Bitcoin’s Developers Are Now For The Most Part Funded By Corporations, Which Could Pose A Centralization Problem

March 31, 2020 / by Zachary Mashiach

BitMEX Research compiled a report on how Bitcoin (BTC) development is being funded, and apparently the majority of Bitcoin (BTC) developers are being funded by corporations. BitMEX Research concludes that this shows that the ecosystem is in a reasonably strong position when it comes to funding. An opposite conclusion can be drawn however, which is that this poses a centralization risk to Bitcoin (BTC).

Perhaps the most interesting data is about the funding for Bitcoin Core developers. Bitcoin Core is the foundation stone of the Bitcoin (BTC) network, and any changes which are made to Bitcoin Core can affect the entire Bitcoin (BTC) network and the nature of Bitcoin (BTC) itself.

The report finds that out of the top 33 Bitcoin Core developers, Chaincode funds 7 Bitcoin Core developers, Blockstream funds 3, the Massachusetts Institute of Technology (MIT) Digital Currency Initiative (DCI) funds 2, DG Labs funds 2, Square Crypto funds 2, Hardcore Fund funds 2, BitMEX funds 1, Xapo funds 1, and private donors fund 2.

Notably, 11 Bitcoin Core developers are classified as independent, although it is not defined in the report exactly what this means. Presumably, it means that those developers do not work for any company, or at least do their Bitcoin Core work in their free time.

Overall, it seems around 20 of the top 33 Bitcoin Core developers are funded by private corporations, which is a majority.

It could be speculated that the developers who receive their funds from private corporations could be forced to propose changes to Bitcoin Core that these corporations want, or possibly lose their funding. It cannot be said that this sort of thing is happening all of the time, but it is possible, since some of the developers likely depend on the income from these corporations.

Another way to look at this is comparing this situation to representatives in Congress. When a private corporation funds a top Bitcoin Core developer, they essentially get a seat in the Bitcoin Core Congress, and perhaps have some influence to have their ideas put into Bitcoin Core.

Zooming out, this situation is far different than the early days of Bitcoin (BTC). In the earliest days, when Satoshi Nakamoto was actively developing, Bitcoin Core developers likely received an income from mining. At the time that income was small to worthless, but if they held onto the Bitcoins (BTC) they would be set for life, although they did not know that.

In any case, during the earliest days of Bitcoin (BTC), perhaps from 2009 through 2011 when Bitcoin (BTC) was worth almost nothing, development was conducted by people who were not being paid by any corporations. They developed out of sheer passion and interest.

From 2012 to 2014 development was mostly funded by the Bitcoin Foundation according to the report. Although BitMEX Research thinks that was more centralized than the current situation, the Bitcoin Foundation was fairly altruistic and just wanted Bitcoin (BTC) development to continue. Therefore, it could be argued that Bitcoin Core development between 2012 to 2014 was less centralized, since there was little to no corporate influence since developers could earn a living from Bitcoin Foundation donations.

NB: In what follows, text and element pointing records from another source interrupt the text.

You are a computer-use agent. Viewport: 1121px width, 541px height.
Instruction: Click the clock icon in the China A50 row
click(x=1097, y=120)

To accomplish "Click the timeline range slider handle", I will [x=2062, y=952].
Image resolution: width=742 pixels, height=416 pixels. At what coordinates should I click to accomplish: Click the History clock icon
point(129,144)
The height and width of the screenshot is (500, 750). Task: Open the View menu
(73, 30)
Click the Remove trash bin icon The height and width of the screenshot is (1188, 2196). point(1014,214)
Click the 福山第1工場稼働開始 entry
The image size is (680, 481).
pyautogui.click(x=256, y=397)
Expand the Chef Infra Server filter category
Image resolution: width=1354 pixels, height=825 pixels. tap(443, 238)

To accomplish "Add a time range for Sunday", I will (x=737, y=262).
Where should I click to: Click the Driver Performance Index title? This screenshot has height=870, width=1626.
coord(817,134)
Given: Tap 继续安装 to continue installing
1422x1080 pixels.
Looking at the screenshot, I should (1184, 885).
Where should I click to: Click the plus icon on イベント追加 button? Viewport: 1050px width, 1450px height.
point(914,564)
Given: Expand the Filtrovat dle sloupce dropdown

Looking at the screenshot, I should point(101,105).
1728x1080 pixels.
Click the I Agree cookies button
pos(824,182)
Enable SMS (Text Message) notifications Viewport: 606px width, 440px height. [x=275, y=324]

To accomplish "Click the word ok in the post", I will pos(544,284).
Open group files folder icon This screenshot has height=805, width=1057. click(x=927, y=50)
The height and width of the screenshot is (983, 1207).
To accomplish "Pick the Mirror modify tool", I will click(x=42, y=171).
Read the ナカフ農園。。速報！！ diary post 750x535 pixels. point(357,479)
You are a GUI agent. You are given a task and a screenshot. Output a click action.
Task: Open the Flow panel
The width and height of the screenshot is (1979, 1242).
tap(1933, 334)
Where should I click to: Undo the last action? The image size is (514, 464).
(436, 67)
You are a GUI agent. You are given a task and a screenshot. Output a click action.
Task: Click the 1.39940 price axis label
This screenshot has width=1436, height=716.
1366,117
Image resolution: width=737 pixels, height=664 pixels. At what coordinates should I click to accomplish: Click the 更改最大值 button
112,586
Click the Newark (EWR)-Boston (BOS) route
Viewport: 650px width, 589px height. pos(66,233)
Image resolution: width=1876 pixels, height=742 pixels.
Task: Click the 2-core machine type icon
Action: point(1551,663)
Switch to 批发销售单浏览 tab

Ultimately, no one can be blamed for the current situation, and the evolution of Bitcoin (BTC) development funding could perhaps be expected according to the laws of nature. Bitcoin Core development is intensive work, and developers need to be paid to work on it year round. Also, corporations would insert their own paid developers to gain influence over the Bitcoin (BTC) development process even if there are plenty of independent developers who do not need any assistance. Due to the nature of decentralization, there is no way for independent developers to bar paid developers.

Thus, the majority of Bitcoin Core developers are funded by private corporations, and this could perhaps pose a centralization risk, in the sense that those corporations could theoretically leverage the developers they pay to get changes they want inserted into Bitcoin’s (BTC) code. That being said, this article is not claiming that this is happening with any particular developer, and also acknowledges that this situation was inevitable, since there is no way to prevent private corporations from getting involved in the Bitcoin Core development process.

The key point to keep in mind is that the Bitcoin (BTC) Community should watch the Bitcoin Core development process like a hawk, just in case any unfavorable changes are inserted into Bitcoin Core by private corporations.